Disciple de Jean Gol
Sur le plan socio-économique, il s’inscrit dans la lignée de Jean Gol, qui a été son échevin à Chaudfontaine. Plus proche, donc, de la droite décomplexée type UMP que du libéralisme social défendu par Louis Michel et Olivier Chastel. "Je ne parle jamais de libéralisme social, dit-il . C’est un pléonasme. Cela sous-entend que le libéralisme peut être antisocial."
Et puis, Daniel Bacquelaine lit. Des essais, des romans, en flux continu. Une évidence ? Pensez-vous. L’horizon littéraire des leaders politiques contemporains se limite pour l’essentiel à des notes de briefing.

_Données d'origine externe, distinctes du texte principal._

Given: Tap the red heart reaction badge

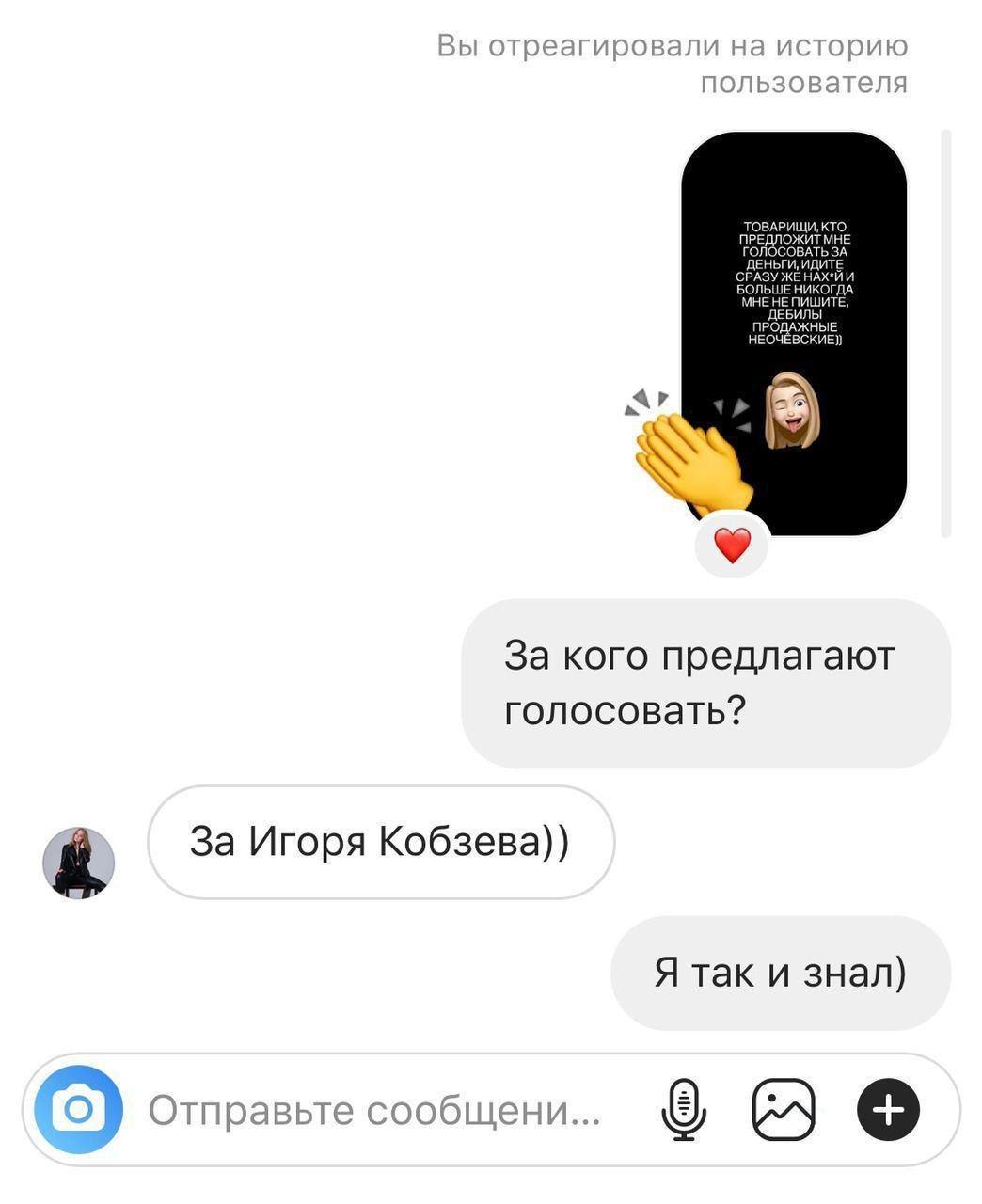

Le ministre des Pensions vénère en particulier Mario Vargas Llosa, dont il a parcouru l’œuvre en tous sens. Que le prix Nobel de littérature 2010 ait été candidat libéral à l’élection présidentielle du Pérou n’est pas pour lui déplaire. Et que son roman "Le rêve du Celte" soit une condamnation totale des brutalités commises sous Léopold II au Congo ne le choque pas. "Avec le recul, on se dit que le colonialisme, ce n’était pas du tout glorieux. Mais c’est toujours facile de juger a posteriori."
Ah oui : cela ne saute pas aux yeux, mais Bacquelaine peut se transformer en compétiteur hargneux. Son fait d’armes ? 46 230 voix portées sur son nom en mai 2014. En chiffres absolus, Elio Di Rupo mis à part, c’était le meilleur score de Wallonie.